Speaker "Aaron Williams" Details Back

-
Name
Aaron Williams
-
Company
Mapd Technologies
-
Designation
VP
Topic
Speed Meets Scale for Predictive Analytics: Running Billions of Data Points Through a Full Machine Learning Pipeline
Abstract
Use of the humble GPU has spiked over the past couple years as machine learning and data analytics workloads have been optimized to take advantage of the GPU’s parallelism and memory bandwidth. Even though these operations (the steps of the Machine Learning Pipeline) could all be run on the same GPUs, they were typically isolated, and much slower than they needed to be, because data was serialized and deserialized between the steps over PCIe. That inefficiency was recently addressed by the formation of the GPU Open Analytics Initiative (GOAI http://gpuopenanalytics.com/), an industry standard founded by MapD, H2O.ai and Anaconda.

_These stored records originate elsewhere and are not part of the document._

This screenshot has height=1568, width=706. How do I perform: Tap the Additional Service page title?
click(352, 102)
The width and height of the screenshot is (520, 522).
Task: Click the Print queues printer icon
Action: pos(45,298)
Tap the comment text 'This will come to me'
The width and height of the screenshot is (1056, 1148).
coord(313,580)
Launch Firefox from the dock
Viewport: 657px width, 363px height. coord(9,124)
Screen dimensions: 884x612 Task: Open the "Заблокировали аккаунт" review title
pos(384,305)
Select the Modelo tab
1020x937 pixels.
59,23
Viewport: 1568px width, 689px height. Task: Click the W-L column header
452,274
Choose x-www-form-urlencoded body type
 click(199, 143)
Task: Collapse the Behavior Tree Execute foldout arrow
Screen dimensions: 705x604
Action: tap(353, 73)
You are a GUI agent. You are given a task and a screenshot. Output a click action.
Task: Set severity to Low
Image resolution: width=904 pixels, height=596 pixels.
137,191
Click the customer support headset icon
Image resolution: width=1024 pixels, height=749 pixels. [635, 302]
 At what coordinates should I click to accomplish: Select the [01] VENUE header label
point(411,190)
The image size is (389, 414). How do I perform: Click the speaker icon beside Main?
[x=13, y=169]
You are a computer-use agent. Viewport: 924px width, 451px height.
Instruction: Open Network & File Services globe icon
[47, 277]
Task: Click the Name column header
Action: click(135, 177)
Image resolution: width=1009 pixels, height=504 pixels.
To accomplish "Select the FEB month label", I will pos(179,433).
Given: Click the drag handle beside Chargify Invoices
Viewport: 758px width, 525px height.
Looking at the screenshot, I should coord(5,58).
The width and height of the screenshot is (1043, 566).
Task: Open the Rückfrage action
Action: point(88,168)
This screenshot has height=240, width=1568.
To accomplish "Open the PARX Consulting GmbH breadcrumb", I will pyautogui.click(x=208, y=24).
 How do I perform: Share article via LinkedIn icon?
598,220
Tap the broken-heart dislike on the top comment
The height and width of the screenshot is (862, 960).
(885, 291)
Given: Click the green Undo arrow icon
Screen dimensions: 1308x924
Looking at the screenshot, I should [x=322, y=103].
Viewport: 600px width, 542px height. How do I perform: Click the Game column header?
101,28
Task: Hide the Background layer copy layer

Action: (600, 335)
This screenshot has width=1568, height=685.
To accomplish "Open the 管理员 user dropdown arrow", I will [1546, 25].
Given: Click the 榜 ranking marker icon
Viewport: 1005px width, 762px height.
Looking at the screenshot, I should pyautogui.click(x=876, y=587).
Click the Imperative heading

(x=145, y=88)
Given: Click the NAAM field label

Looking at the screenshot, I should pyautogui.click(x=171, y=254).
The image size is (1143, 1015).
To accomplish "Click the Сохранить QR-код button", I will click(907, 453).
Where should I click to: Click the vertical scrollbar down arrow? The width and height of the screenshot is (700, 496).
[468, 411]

This group created the GPU data frame (GDF), based on Apache Arrow, for passing data between processes and keeping it all in the GPU. In this talk we will explain how the GDF technology works, show how it is enabling a diverse set of GPU workloads, and demonstrate how to use Python in a Jupyter Notebook to take advantage of it. We’ll demonstrate on a very large dataset how to manage a full Machine Learning Pipeline with minimal data exchange overhead between MapD’s SQL engine and H2O’s generalized linear model library (GLM).